Eating mammals is phylogenic cannibalism, as perverted as not having maximum wage laws. Eugenics, not phylogenic capitalism, err, cannibalism!

I'm afraid Dr. Greger's arguments are unpersuasive and statistically unsound. Inter species transmission of a virus is less likely to occur on the larger "factory" operations than it is on the traditional family farm for numerous reasons. These "factory" operations have stringent controls on visitors who might travel from operation to operation. They have in house veterinaries and veterinary technicians to monitor the substantial investment involved. They have a large degree of automation and lower ratios of staff to livestock than conventional farms which translates directly into less statistical opportunity for a virus to pass to humans than a similar population of swine spread over a larger number of conventional farms. While the good doctor may have a point about combining large scale poultry and swine operation in close proximity this is less common in factory operations than it is on family farms. All in all, his arguments rate a D at best.
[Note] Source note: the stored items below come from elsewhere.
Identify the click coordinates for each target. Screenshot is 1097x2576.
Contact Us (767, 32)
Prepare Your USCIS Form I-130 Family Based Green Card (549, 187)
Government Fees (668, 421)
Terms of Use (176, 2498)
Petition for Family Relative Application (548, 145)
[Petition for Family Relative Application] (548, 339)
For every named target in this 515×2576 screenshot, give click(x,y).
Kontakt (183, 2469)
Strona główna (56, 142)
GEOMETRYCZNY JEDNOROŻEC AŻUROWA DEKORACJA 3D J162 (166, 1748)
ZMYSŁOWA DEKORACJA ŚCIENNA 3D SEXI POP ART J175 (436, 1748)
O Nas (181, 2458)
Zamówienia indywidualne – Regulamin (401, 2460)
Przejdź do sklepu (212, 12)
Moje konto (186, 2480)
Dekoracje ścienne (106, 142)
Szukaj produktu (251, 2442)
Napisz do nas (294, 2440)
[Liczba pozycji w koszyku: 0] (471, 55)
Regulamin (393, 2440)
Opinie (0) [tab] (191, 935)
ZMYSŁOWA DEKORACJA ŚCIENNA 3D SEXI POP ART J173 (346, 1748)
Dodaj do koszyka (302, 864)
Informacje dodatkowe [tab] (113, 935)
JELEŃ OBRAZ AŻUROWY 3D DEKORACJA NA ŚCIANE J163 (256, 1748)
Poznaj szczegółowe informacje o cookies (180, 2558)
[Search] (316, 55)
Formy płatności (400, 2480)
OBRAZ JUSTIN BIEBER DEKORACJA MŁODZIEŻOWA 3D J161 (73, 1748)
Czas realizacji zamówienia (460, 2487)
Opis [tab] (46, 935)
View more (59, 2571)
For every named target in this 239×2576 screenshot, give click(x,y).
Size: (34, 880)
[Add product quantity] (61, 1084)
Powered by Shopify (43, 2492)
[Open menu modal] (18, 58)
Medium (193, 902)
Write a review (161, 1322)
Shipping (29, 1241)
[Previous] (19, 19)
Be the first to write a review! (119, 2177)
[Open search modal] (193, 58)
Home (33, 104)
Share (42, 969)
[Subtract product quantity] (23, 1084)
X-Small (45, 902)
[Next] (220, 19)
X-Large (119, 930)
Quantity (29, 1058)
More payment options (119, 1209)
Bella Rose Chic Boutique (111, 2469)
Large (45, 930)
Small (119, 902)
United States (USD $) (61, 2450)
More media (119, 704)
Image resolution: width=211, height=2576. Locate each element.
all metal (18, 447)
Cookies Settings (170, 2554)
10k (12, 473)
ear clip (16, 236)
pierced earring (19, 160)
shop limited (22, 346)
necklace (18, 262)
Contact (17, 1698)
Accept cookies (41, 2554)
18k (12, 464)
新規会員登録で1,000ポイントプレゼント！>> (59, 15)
I'm afraid Dr. Greger's arguments are unpersuasive and statistically unsound.

Don't be afraid. :)

Inter species transmission of a virus is less likely to occur on the larger "factory" operations than it is on the traditional family farm for numerous reasons.

I think Dr. Gregor's main thrust was that globetrotting (well, continent-trotting) pigs were the reason it spread.

But I agree, he doesn't make his point very well. See how many contradictions you can find in this:

The year of emergence, 1998, was the year North Carolina's pig population hit ten million, up from two million just six years before. At the same time, the number of hog farms was decreasing, from 15,000 in 1986 to 3,600 in 2000. How do five times more animals fit on almost five times fewer farms? By crowding about 25 times more pigs into each operation.

Thanks for the Slate article! I've been looking for something pretty much exactly along those lines...

Whether the mortality rate is high or the virus spreads really fast, it doesn't seem to be enough of both to kill us all ...yet.